What the task requires » Would you copy each line of the records that includes the word "toolbar"?

(Stored data)
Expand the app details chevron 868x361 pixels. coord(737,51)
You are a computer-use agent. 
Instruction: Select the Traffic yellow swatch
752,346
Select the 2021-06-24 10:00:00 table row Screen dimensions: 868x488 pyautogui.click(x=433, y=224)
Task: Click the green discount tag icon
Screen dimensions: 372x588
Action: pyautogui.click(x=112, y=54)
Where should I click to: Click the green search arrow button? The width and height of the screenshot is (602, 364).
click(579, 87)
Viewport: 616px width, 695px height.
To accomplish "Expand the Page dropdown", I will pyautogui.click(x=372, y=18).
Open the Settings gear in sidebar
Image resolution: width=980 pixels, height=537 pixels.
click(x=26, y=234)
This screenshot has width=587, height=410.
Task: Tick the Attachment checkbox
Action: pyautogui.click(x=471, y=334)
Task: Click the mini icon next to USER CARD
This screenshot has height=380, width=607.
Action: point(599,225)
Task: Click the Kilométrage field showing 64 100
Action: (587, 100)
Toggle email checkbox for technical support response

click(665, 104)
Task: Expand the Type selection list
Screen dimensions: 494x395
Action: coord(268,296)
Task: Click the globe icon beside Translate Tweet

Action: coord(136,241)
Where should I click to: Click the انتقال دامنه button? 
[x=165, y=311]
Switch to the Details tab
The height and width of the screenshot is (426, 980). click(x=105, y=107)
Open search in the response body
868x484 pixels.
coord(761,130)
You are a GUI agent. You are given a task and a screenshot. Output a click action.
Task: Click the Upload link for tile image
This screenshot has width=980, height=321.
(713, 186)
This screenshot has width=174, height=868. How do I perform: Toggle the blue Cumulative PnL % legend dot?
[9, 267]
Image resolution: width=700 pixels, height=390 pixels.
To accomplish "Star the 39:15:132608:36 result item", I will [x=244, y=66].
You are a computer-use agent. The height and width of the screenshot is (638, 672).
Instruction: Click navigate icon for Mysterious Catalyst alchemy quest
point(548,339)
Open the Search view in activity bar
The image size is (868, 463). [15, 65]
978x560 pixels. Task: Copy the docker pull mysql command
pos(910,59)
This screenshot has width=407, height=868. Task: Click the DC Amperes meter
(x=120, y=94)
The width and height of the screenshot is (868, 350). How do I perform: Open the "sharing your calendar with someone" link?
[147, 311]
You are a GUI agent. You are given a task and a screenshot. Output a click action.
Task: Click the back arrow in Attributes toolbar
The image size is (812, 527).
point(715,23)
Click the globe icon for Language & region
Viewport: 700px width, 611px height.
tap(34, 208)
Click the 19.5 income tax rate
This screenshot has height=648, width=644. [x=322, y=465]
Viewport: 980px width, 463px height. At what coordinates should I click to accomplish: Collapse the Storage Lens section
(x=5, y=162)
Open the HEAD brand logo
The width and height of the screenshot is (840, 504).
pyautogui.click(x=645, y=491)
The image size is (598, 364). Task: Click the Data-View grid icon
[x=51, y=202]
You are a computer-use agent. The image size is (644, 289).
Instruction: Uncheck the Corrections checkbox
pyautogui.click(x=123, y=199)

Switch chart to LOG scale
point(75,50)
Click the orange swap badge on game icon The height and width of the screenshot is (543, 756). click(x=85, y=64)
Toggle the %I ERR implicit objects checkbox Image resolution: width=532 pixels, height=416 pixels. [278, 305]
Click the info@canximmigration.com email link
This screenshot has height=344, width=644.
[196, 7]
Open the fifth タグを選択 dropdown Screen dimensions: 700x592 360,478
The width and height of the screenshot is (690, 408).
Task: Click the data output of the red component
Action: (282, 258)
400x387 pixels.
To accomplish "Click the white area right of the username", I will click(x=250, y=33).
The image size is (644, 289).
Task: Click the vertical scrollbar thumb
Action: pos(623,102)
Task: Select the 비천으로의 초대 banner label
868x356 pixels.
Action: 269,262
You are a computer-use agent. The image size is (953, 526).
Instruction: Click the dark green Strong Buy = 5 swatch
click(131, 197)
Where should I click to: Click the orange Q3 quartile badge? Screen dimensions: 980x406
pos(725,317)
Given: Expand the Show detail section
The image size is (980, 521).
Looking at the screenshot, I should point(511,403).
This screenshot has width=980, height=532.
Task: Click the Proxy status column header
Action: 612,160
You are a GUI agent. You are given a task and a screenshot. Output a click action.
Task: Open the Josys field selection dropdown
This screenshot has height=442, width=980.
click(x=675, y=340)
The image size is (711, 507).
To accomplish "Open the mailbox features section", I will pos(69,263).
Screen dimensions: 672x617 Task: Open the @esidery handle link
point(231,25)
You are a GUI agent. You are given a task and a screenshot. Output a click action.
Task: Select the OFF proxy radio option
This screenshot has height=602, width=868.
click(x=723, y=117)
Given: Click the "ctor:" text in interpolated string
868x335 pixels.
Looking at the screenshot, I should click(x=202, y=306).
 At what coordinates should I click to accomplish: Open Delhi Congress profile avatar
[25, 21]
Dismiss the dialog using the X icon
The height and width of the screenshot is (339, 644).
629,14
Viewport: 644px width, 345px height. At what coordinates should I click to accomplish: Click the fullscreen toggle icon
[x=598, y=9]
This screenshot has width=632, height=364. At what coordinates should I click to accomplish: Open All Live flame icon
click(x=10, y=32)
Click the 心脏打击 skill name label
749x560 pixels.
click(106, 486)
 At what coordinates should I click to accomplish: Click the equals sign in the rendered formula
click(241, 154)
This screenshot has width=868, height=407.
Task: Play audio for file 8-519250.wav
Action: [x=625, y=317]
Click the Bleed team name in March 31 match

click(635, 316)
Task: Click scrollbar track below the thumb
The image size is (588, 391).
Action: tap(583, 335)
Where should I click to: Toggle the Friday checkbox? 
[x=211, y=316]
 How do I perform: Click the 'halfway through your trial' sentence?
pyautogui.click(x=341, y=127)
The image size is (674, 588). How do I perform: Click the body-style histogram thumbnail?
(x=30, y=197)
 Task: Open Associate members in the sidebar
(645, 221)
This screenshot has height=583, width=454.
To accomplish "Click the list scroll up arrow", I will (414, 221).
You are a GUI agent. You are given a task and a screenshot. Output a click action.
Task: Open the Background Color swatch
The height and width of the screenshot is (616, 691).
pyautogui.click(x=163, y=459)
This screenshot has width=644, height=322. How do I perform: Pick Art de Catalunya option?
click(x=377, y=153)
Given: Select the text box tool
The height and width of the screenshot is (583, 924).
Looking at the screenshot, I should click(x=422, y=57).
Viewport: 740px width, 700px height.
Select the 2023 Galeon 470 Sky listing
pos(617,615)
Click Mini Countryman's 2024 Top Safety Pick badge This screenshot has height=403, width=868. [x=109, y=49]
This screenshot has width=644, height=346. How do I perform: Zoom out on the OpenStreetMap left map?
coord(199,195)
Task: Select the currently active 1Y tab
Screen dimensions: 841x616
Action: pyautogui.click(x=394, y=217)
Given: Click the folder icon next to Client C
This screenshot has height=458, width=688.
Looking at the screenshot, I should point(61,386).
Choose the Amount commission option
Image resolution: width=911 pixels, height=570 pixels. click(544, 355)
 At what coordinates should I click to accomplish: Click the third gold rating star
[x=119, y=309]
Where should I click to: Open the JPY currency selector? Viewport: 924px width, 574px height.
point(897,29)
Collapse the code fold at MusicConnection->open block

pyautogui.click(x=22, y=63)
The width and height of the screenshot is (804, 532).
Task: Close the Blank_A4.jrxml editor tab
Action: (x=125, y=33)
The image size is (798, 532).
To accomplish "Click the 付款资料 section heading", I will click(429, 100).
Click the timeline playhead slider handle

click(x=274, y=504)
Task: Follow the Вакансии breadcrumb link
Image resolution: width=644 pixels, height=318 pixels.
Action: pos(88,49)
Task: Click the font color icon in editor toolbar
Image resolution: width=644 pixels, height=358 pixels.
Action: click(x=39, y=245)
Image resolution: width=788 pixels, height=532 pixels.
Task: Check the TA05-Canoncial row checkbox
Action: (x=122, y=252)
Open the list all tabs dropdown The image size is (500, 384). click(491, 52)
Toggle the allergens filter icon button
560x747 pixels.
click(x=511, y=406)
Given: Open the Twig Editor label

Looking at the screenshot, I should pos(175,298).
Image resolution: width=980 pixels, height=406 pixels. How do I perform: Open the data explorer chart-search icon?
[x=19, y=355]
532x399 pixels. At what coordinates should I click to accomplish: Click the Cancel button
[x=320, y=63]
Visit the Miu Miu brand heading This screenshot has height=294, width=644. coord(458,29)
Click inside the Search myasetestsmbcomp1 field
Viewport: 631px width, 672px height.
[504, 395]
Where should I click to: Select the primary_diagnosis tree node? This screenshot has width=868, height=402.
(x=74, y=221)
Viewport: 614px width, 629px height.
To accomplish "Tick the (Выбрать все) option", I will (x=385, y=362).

Your response »
Task: Click the back arrow in Attributes toolbar
Task: Click the font color icon in editor toolbar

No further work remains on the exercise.